A Broader Perspective

Tue, May 14, 2013 - 11:37am

Time is short but I do have something interesting for you to consider today.

Look, there's a lot going on that will make tomorrow's gold (and silver) "market" different from yesterday's. Regardless, I still believe it's useful to look at yesterday's market in order to forecast where we might be going based upon where we have been.

Today, we're going to look at the Continuous Commodity Index. https://en.wikipedia.org/wiki/Continuous_Commodity_Index. Here's a little background info from the Wiki page:

"The 17 components of the CCI are continuously rebalanced to maintain the equal weight of 5.88%. Since CCI components are equally weighted, they therefore distribute evenly into the major sectors: Energy 17.65%, Metals 23.53%, Softs 29.41% and Agriculture 29.41%. While other commodity indices may overweight in certain sectors (e.g. Energy), the CCI provides exposure to all four commodity subgroups."

So, first, let's look at a 25-year chart. Some of you may not even have been alive at the start of this chart. Personally, I was just graduating from college and chasing my then-sweetheart to San Francisco. (That's an interesting story but we'll save it for another day.) The point is: This chart covers a lot of ground and time. Therefore, it is to be respected.

Notice that for the first half of the chart, the action is sideways. From 1988 to 2002, the index fluctuated in roughly a 50-point range. Though there was some action in individual commodities from time to time, overall the sector was a real yawner. The sideways action actually goes back even further, to the early 1980s, when interest rates were raised to choke the money supply and curb inflation. So, for roughly 20 years, commodities in general sucked.

Then what happened? The debt-induced easy growth of the 90's finally popped in 2001 and it has been off to the races for commodities ever since. Sure there have been pauses and corrections along the way but there also been periods of blowoff, parabolic rallies, too. In the end, though, the trend has remained. Here, see for yourself:

So now let's look a little closer. On the five-year, weekly chart below, you can see where we currently stand. Of course, I've tried to draw the trendline as accurately as possible but it's impossible to show exactly where it currently lays. Needless to say though, we're pretty much right on top of it. So there are three things to consider:

  1. First and foremost, is this 11 year bull market in commodities over? Did commodities go sideways for 20 years only to have a bull market end after just 10 years? Look at it another way...Have the fundamental conditions which prompted this bull market changed? Are the Fed and other central banks about to embark on a Volcker-esque tightening spree?

Goal: Rewrite the commodities article starting with "Look, there's a" and going on through "we have been.", changing "forecast" to "predict". The listing after this point comes from a separate source, unrelated to the commodities article.

(Word and element location data)
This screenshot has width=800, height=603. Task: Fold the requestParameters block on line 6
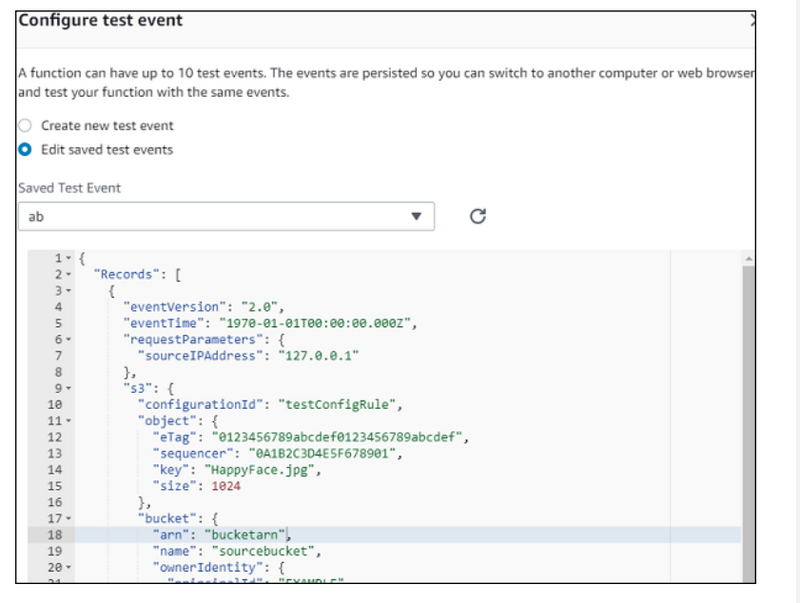69,339

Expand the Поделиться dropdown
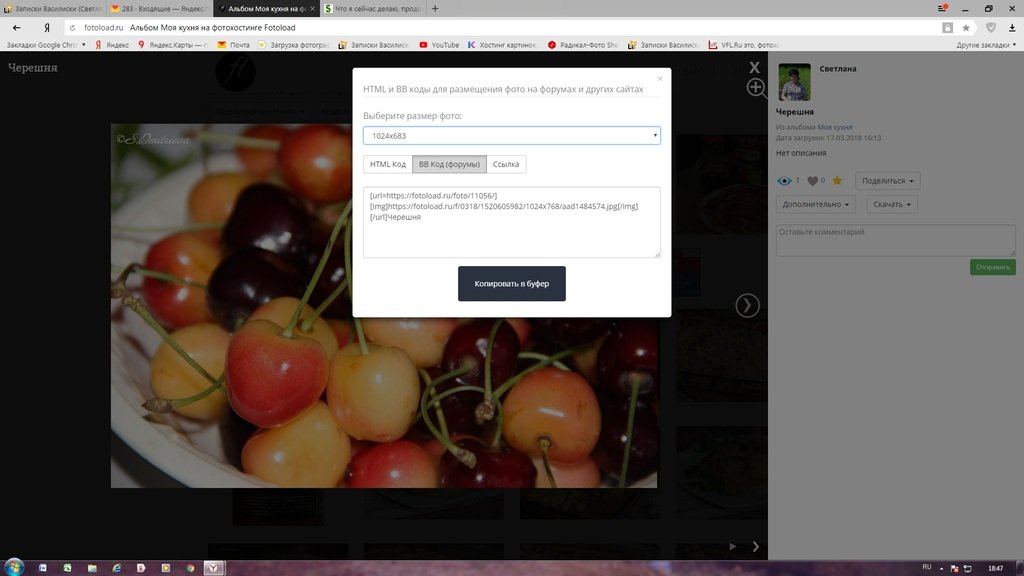pos(887,181)
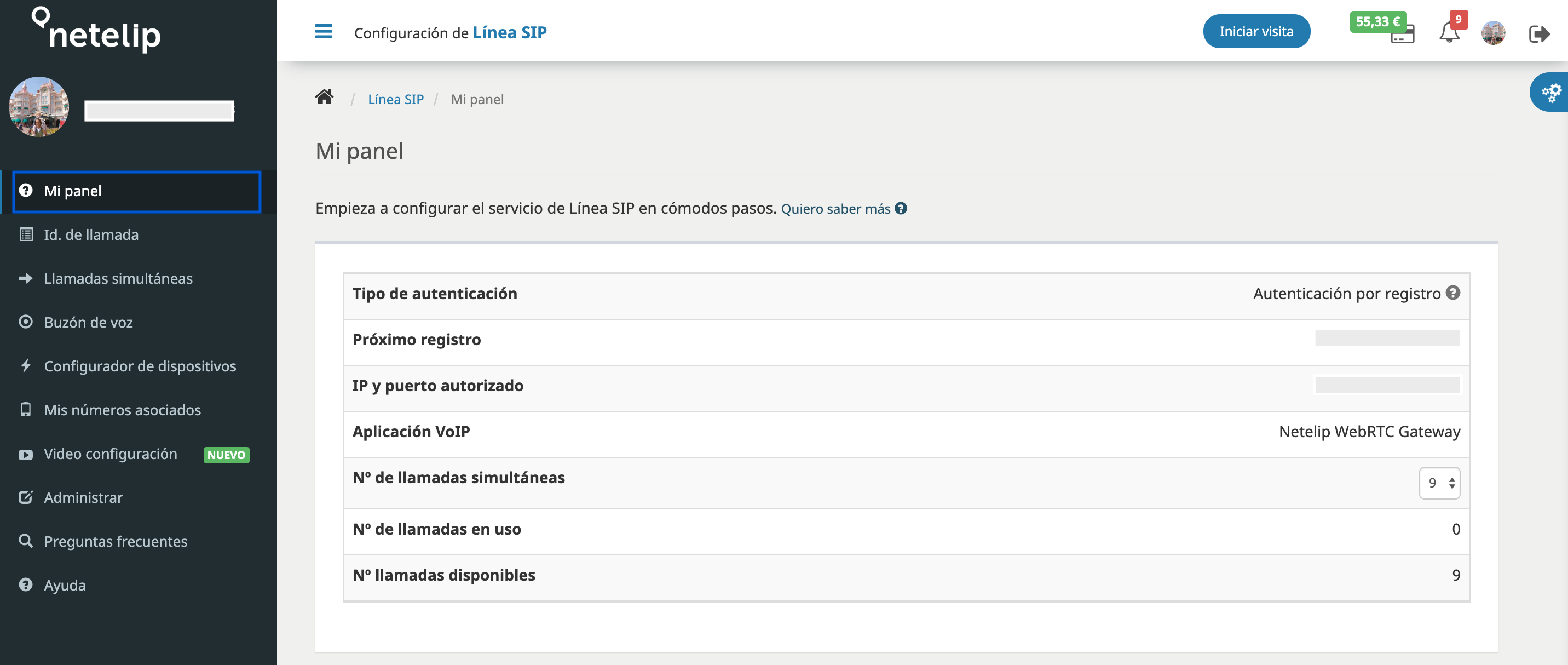Open the notifications bell
Screen dimensions: 1568x665
[1449, 33]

Written solution:
Look, there's a lot going on that will make tomorrow's gold (and silver) "market" different from yesterday's. Regardless, I still believe it's useful to look at yesterday's market in order to predict where we might be going based upon where we have been.